「収入減少者に毎月10万円給付を、検査能力向上が重要」 政府諮問委員・小林慶一郎インタビュー
停滞長期化、回避には検査・隔離能力引き上げを
コロナ感染拡大に伴って、最も影響を受けたのは、個人の心理であると小林氏は指摘した。感染への不安感が行動を委縮させ、それが長期化することで、3─4年間の世界経済や日本経済の停滞が予想されると主張した。
これを回避するために「ポール・ローマー(スタンフォード大教授)氏が最新の論文で指摘しているように、検査能力と隔離能力を大幅に引き上げ、経済マーケットの中に陽性者がいないと多くの人が認識し、安心できるようにすることが重要だ」と指摘した。

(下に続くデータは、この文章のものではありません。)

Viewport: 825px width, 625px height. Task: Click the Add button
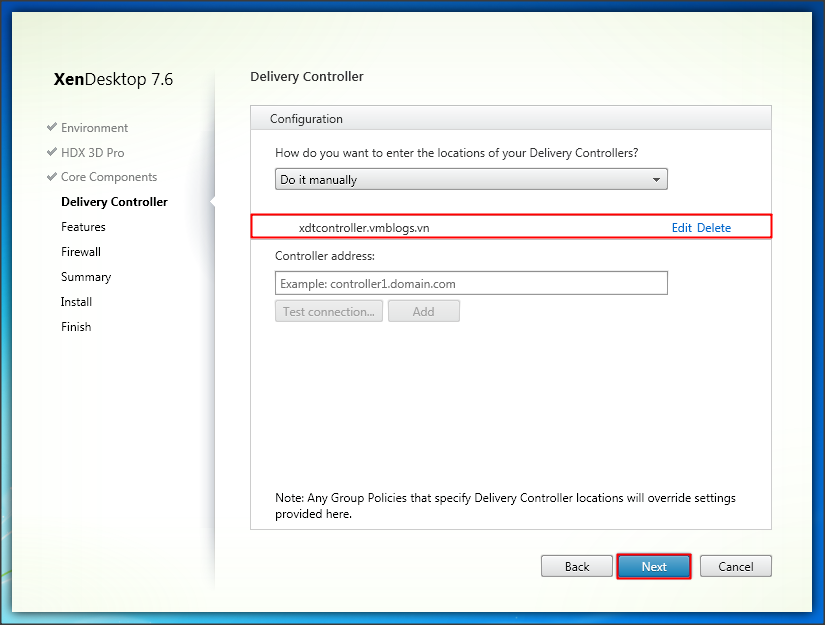point(423,312)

今のままでは、個人も企業経営者も、感染リスク拡大への不安感が残り、安心して経済活動に参加できず、結果として経済の停滞が長期化すると指摘した。
行政のオンライン化も不可避
移動規制の結果、テレワークが日本国内でも初めて本格的に普及。今後はテレワークが「標準形態」として社会的に認知され、広がっていくと主張した。これに対応し、国や地方などの行政サイドも新しい対応が求めれると分析。行政のオンライン化の進展は不可避であり、今後、急いで対応すべき課題であるとした。
また、法的にもオンラインでのサインを認める「電子契約」の法的枠組みを実態に合わせて整備する必要があると語った。
テレワークの普及で、都市部でのオフィス需要は減少していく可能性があると予想。コロナ対策でオフィス内での人と人との間隔を空けるために、広い面積のオフィスが必要になることもあるが、全体としてのオフィス需要は減少しそうだとの見方を示した。
一方、所属する企業と社員の自宅が同じ都道府県内に所在する必要性は薄れ、地方で広い住宅を購入するニーズが高まり、地方での住宅需要が高まる可能性にも言及した。